= Peter Brust =

Peter J. Brust (November 4, 1869 – June 22, 1946) was an American architect, and fellow of the American Institute of Architects, who practiced his craft from approximately 1893 to 1946, in Milwaukee, Wisconsin. Brust designed hundreds of residential, ecclesiastical (churches, convents, chapels, monasteries, rectories, and seminaries), business, school, medical, public, memorial, recreation, and theater commissions. In 1906, Peter Brust partnered with Richard Philipp and formed the architecture firm of Brust & Philipp.
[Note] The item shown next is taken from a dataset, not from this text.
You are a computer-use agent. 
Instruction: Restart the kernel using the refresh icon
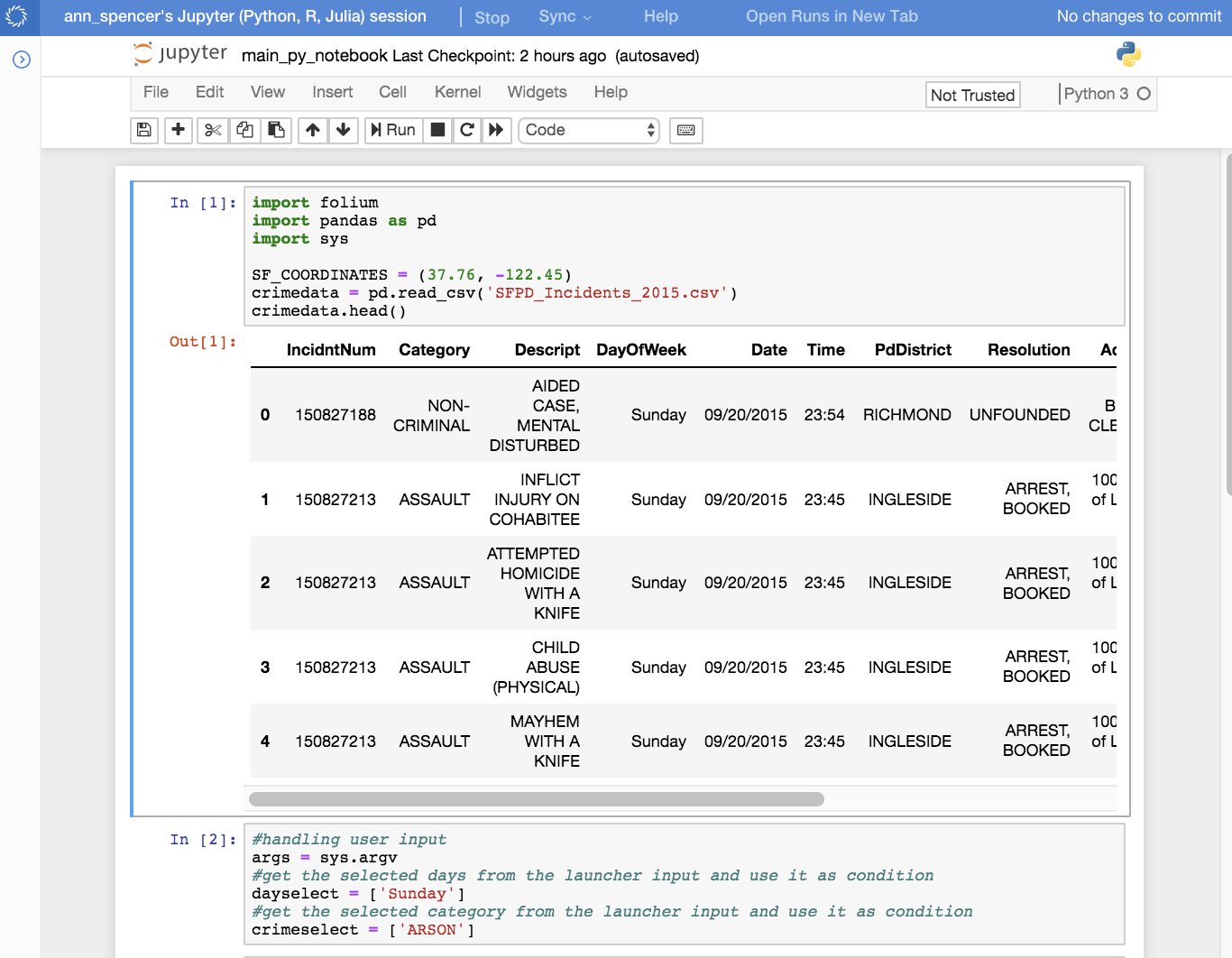click(467, 130)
By the 1920s, the firm was the largest architectural firm in Wisconsin. In 1938, Peter Brust established the firm of Brust & Brust with his sons John and Paul. The firm remained in that name until 1973 when it became Brust-Zimmerman.
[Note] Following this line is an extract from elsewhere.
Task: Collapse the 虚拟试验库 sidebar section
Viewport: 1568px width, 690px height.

The residential designs of Peter Brust were overwhelmingly influenced by Old English architecture. Brust didn't intend to bring medieval architecture to Milwaukee, but rather bring the best of English tradition and infuse into his designs. The English influence on house design was felt across America from the 1880s into the 1940s. The Tudor Revival craze (influenced by wealthy Americans) hit Milwaukee in the 1920s and 1930s, which Brust & Phillip capitalized on. Brust's commissions have been placed on the National Register of Historic Places . In addition, numerous Brust commissions were featured in Western Architecture throughout the 1910s, 1920s, and 1930s.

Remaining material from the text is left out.